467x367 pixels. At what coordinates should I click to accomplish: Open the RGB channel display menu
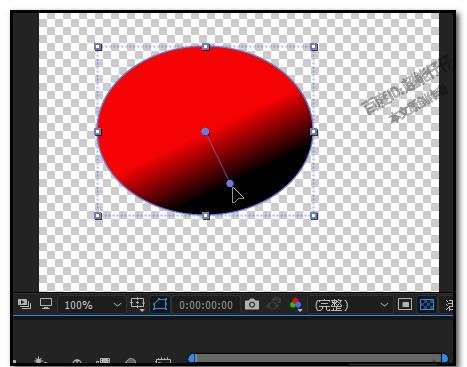pyautogui.click(x=296, y=304)
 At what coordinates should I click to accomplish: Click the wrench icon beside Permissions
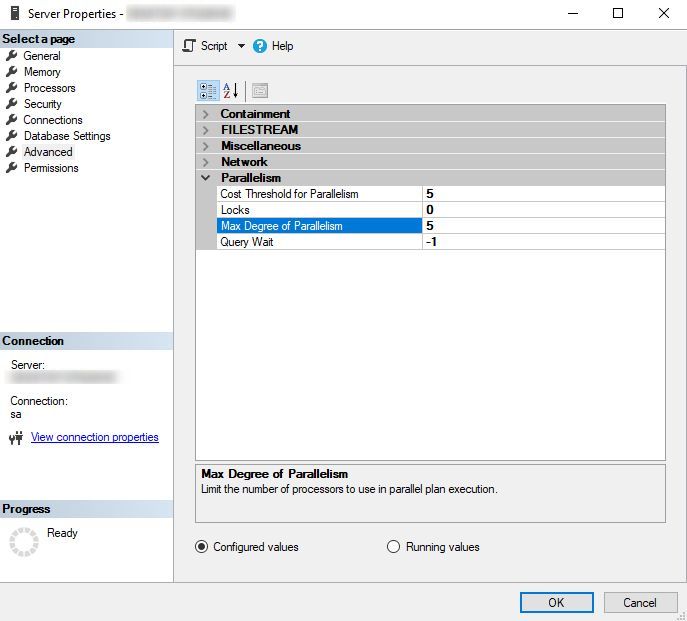point(12,168)
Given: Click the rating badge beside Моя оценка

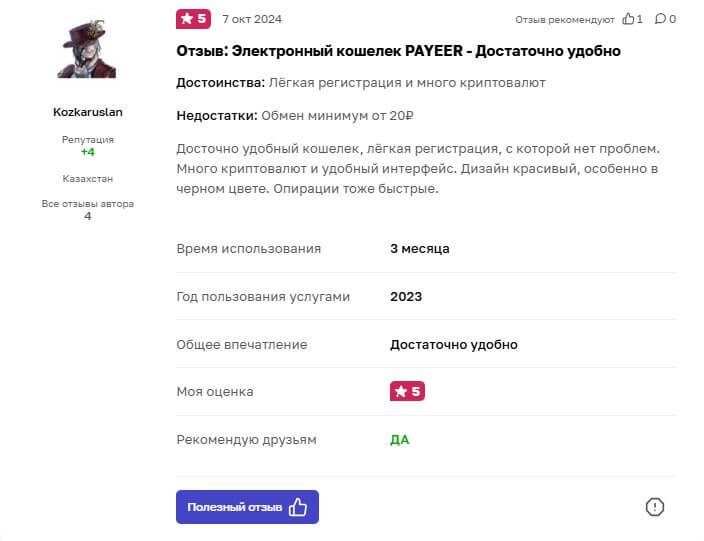Looking at the screenshot, I should [407, 392].

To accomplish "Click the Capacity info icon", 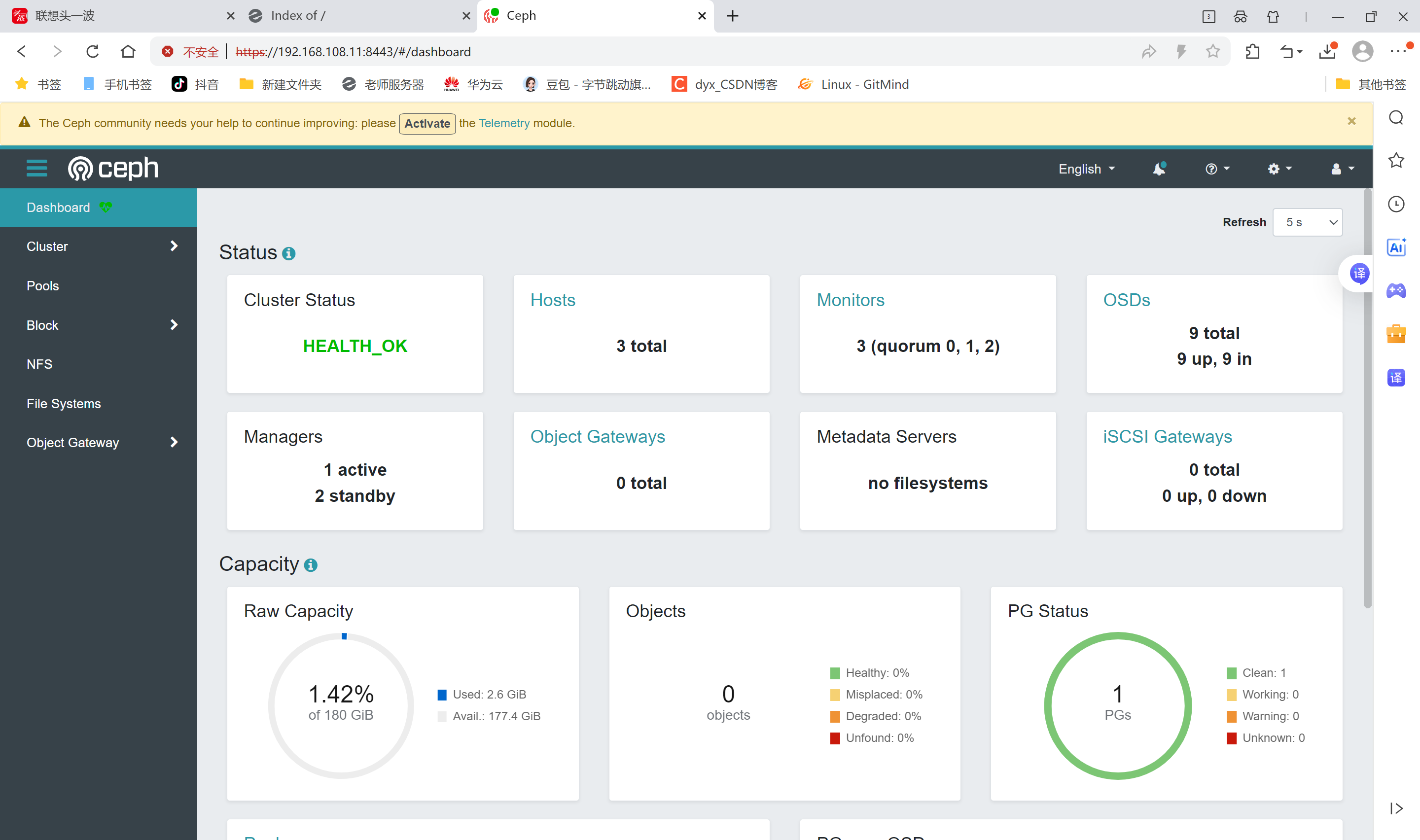I will pos(311,565).
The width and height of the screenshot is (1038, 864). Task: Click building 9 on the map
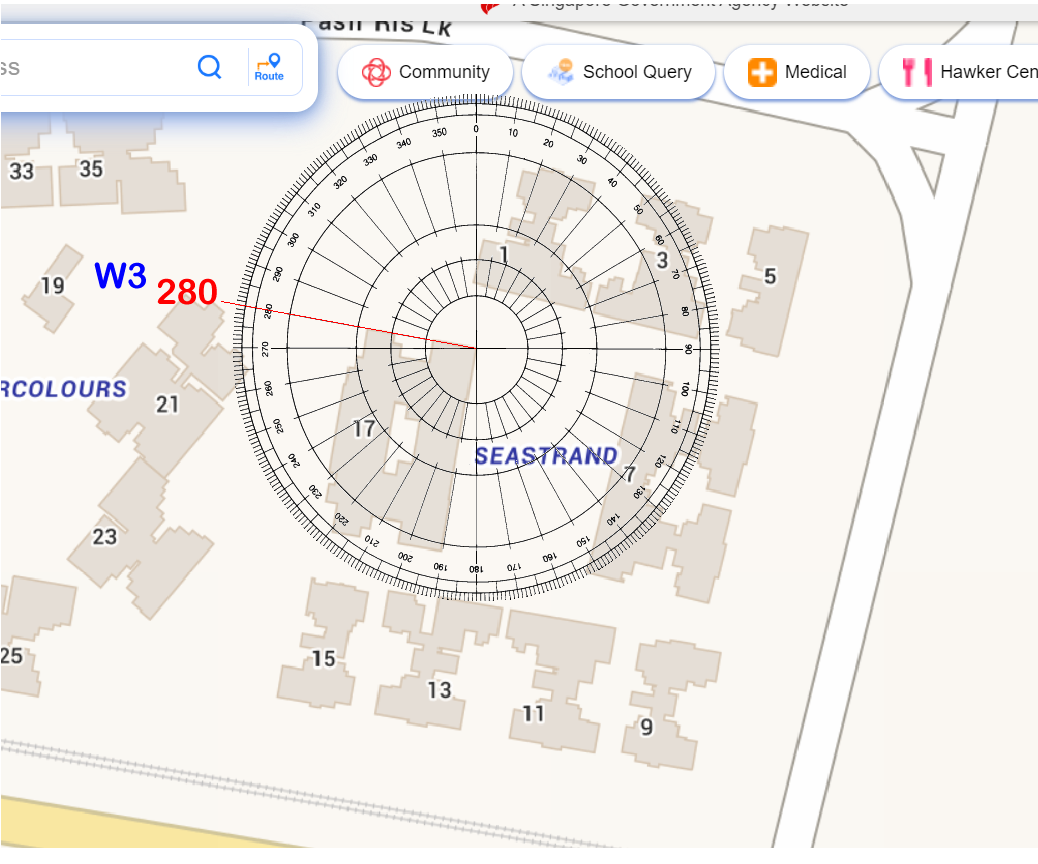646,727
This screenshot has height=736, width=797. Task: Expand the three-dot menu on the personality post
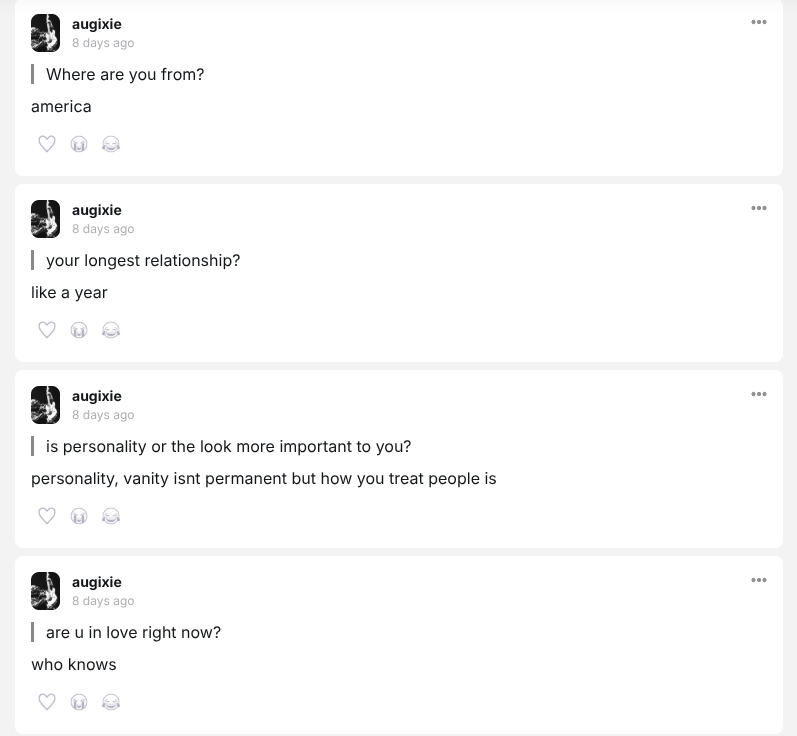click(759, 394)
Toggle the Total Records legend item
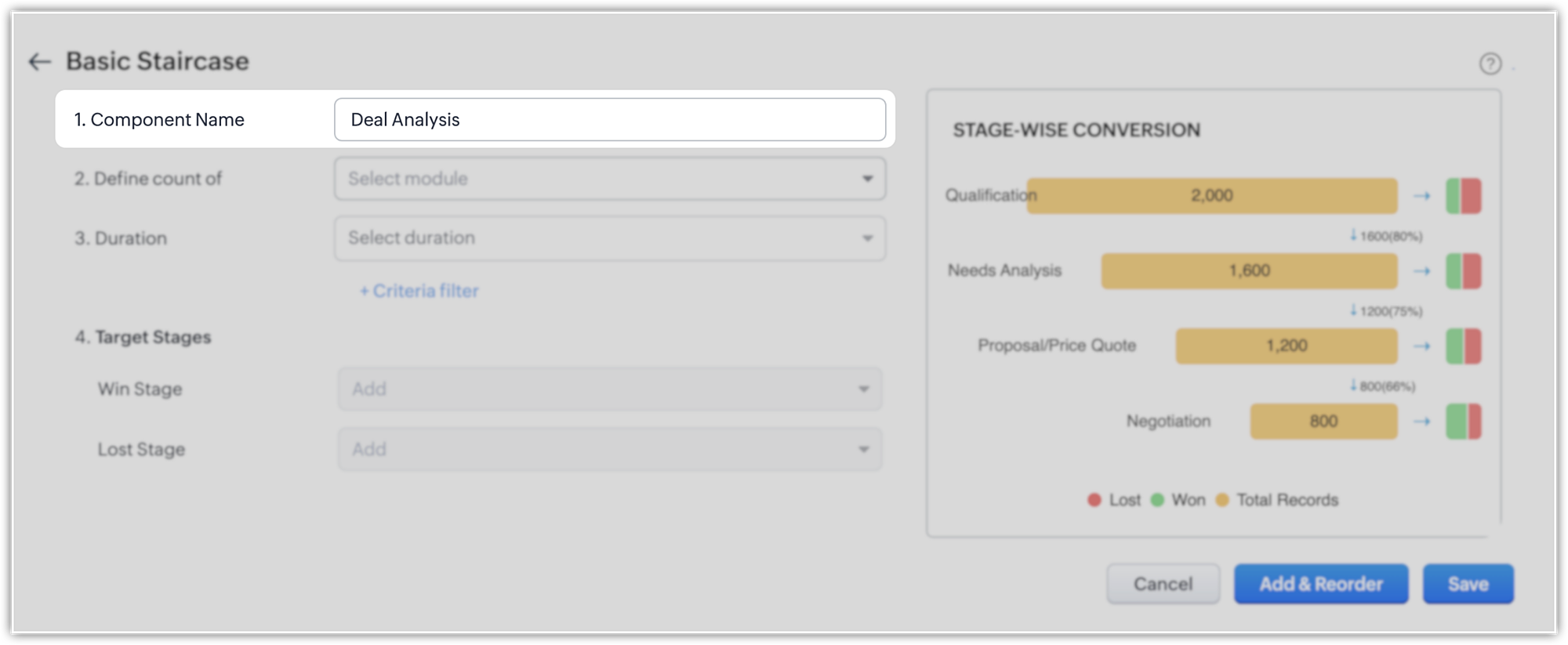Viewport: 1568px width, 645px height. pyautogui.click(x=1277, y=500)
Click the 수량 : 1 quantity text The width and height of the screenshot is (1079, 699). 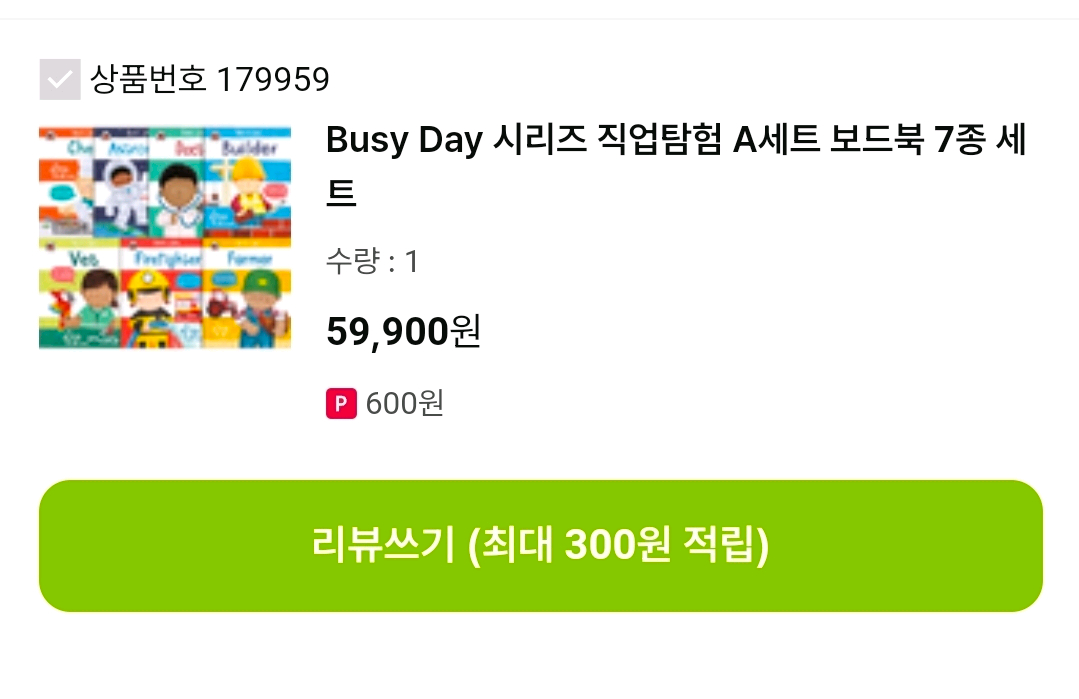tap(372, 261)
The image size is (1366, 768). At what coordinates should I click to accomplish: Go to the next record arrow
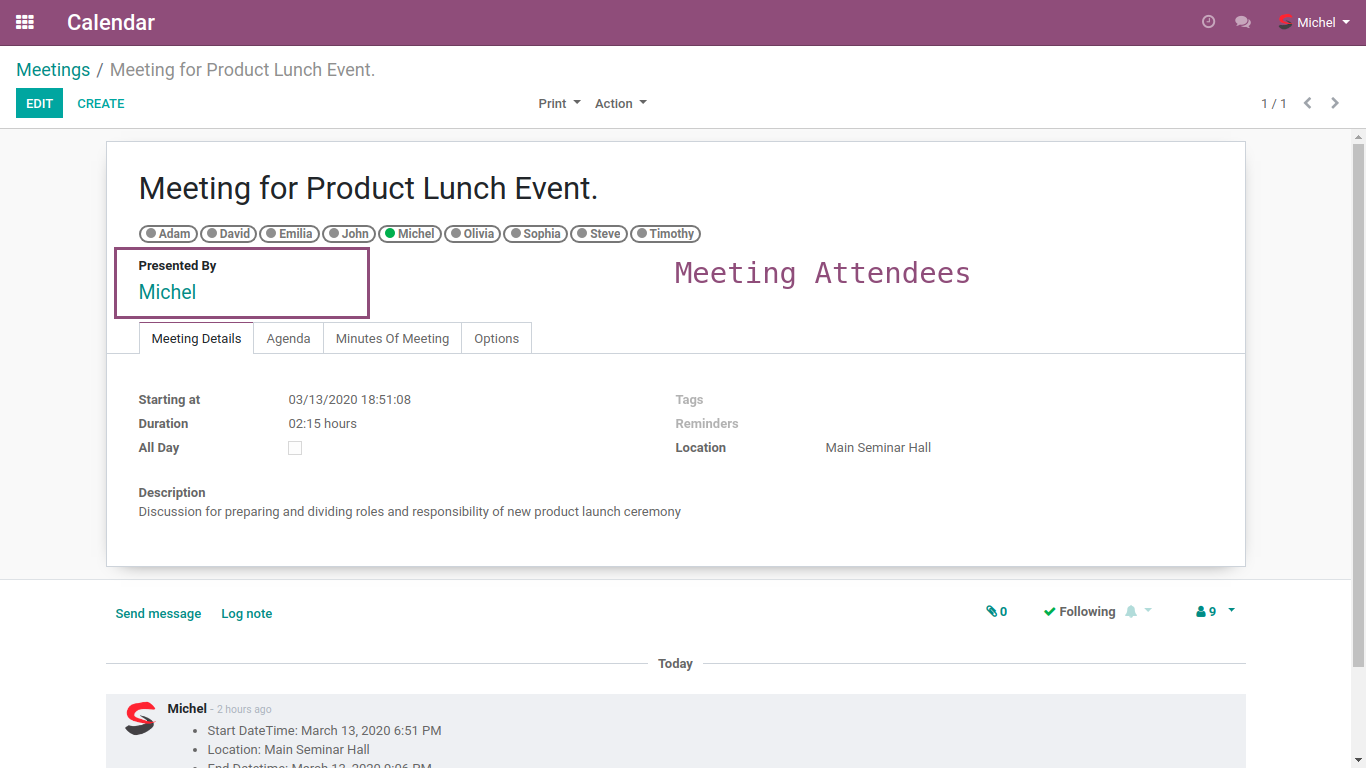pyautogui.click(x=1335, y=103)
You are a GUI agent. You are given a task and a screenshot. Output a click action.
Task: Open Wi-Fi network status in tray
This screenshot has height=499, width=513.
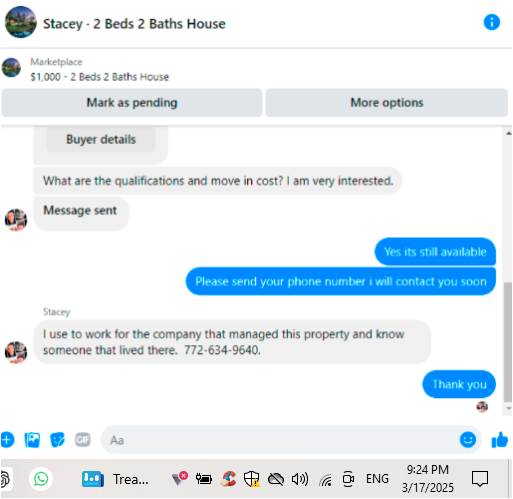pos(325,480)
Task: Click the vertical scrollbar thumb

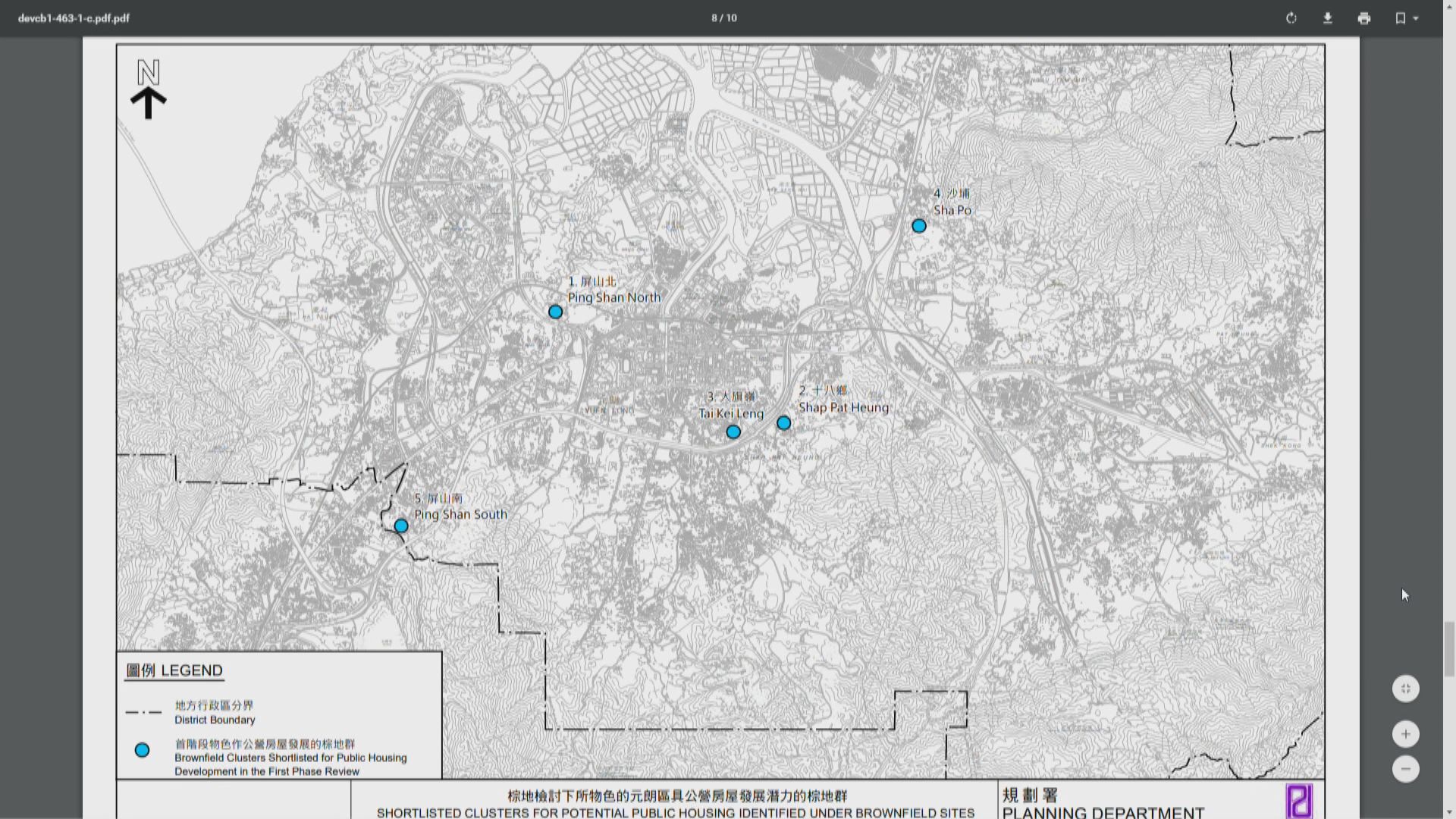Action: click(1449, 648)
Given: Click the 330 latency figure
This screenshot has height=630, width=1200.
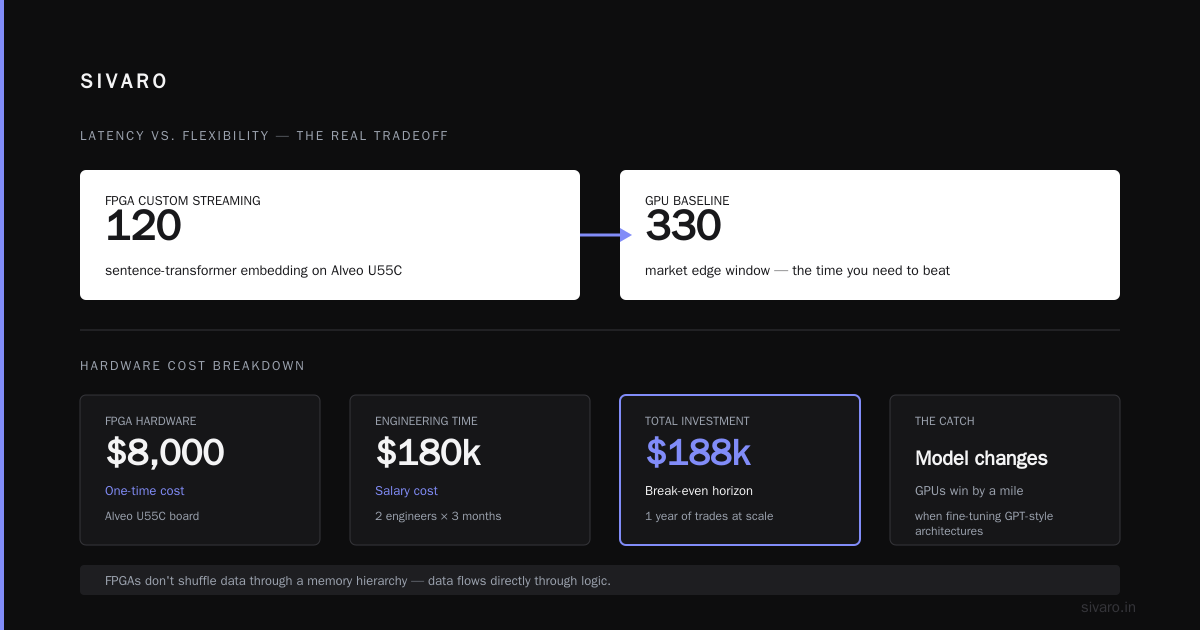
------------
| Problem to solve |
Copy the lines of the material verbatim from the line with "Task: Click the vertical scrollbar thumb" to the end of the material, both ends included, and leave the pictures out of your answer.

| Answer to the exercise |
Task: Click the vertical scrollbar thumb

Action: click(1449, 648)
Given: Click the 330 latency figure
This screenshot has height=630, width=1200.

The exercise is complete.